Record number wait in A&E: Enough beds for our buck?
In recent days Minister for Health Simon Harris acknowledged that thousands of extra beds are needed at acute hospitals or community facilities if anticipated demand is to be met.
The minister conceded that even after planned reforms are implemented — whenever that might be — “you can take it with a degree of certainty that it is going to require thousands of more beds in acute hospitals and in the community”.
That package of reforms includes a commitment to trying to have more work carried out in primary care but whether that would have had a positive impact on the record number of people — 656 — in hospitals waiting for a bed remains to be seen. This new figure has been driven by a particularly virulent flu outbreak. Australia and New Zealand have seen hospital admission numbers double this winter due to the spread of flu. Despite that the overcrowding is all too predictable. Winter comes bringing its inevitable sicknesses and underresourced and under-staffed emergency wards are overrun.
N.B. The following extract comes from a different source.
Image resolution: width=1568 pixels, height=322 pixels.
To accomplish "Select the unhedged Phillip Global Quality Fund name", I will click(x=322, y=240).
Speaking on RTÉ yesterday, emergency medicine consultant Dr Fergal Hickey pointed out that our hospital bed figures are among the lowest in the OECD but our health spending is among the highest. This assertion points to another layer of confusion in this rolling crisis. It also seems to demand that before Mr Harris commits any more resources to this bottomless pit that our health service match the cost/bed ratios achieved by our international peers.